Arriviamo ai giorni nostri. Il 13 giugno, Israele ha attaccato l’Iran, prendendo di mira una serie di strutture dedicate all’arricchimento dell’uranio, al fine di impedire al regime di Teheran l’eventuale sviluppo di ordigni atomici; durante l’attacco, anche un numero di generali dell’esercito iraniano - in particolare dei pasdaran, le Guardie della Rivoluzione - sono stati eliminati. La strategia dell’attacco, che ricorda quello del 2024 contro Hezbollah in Libano, è quella della “decapitazione:” come riporta il New York Times, Israele starebbe cercando di neutralizzare militarmente l’Iran attraverso l’azzeramento della sua gerarchia militare.

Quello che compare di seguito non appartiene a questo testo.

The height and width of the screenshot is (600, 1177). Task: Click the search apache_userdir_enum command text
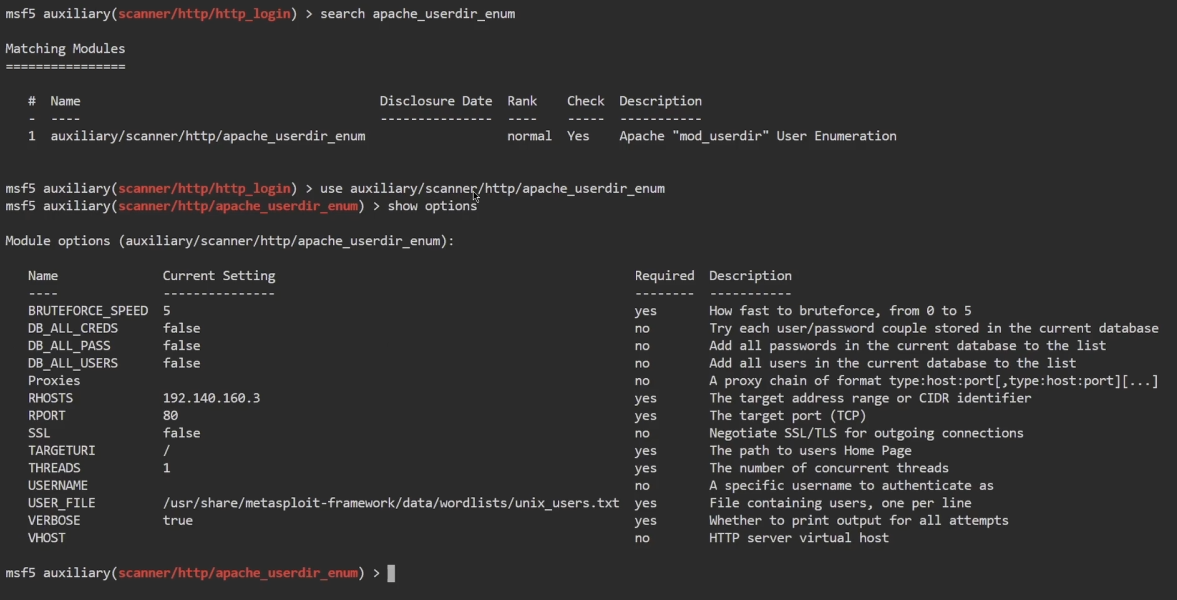coord(418,14)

Tuttavia, per poter portare a termine un attacco del genere, Israele ha dovuto compiere una colossale operazione segreta, che ha visto gli agenti del Mossad (i servizi segreti israeliani) penetrare in profondità nel territorio iraniano. Come riporta la CNN, gli agenti segreti israeliani hanno costruito una base per il lancio di droni esplosivi in Iran molto tempo prima del 13 giugno, facendo entrare grosse quantità di armi clandestinamente; questo, insieme alla precisione degli attacchi contro i capi dei pasdaran e gli scienziati nucleari iraniani danno un’idea della capacità di Israele di raccogliere intelligence e agire indisturbata dietro le linee nemiche. E qui si cela il collegamento con una eventuale esecuzione di Ahmad Reza Jalali.

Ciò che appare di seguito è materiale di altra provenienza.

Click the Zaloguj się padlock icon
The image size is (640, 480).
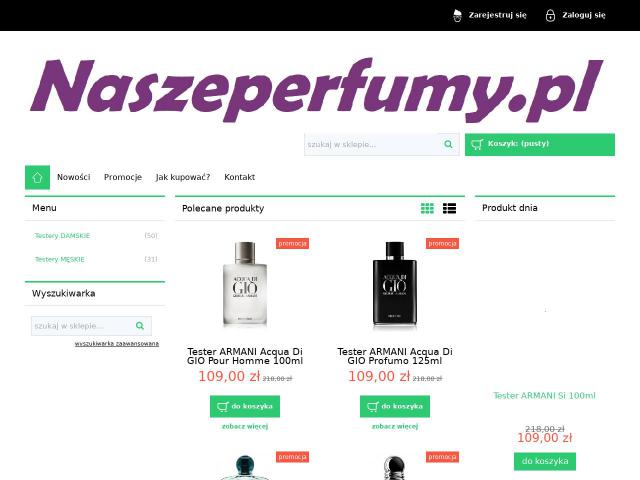pos(550,16)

Infatti, secondo il sopracitato documento rilasciato dal IHRNGO, l’escalation tra Israele ed Iran costituisce un pretesto utile per eliminare tutti quegli individui sospettati di intrattenere legami con il Mossad. Negli ultimi mesi, il regime di Teheran ha accelerato la frequenza delle condanne a morte per “corruzione sulla terra attraverso lo spionaggio per Israele:” dall’inizio dell’anno sono già state giustiziate tre persone sulla base di queste accuse. E Ahmad Reza Jalali, cittadino svedese dal 2018, condannato a morte sulla base di un processo arbitrario e ingiusto, potrebbe essere il prossimo.
Noi di Voci di Svezia continueremo a monitorare la situazione.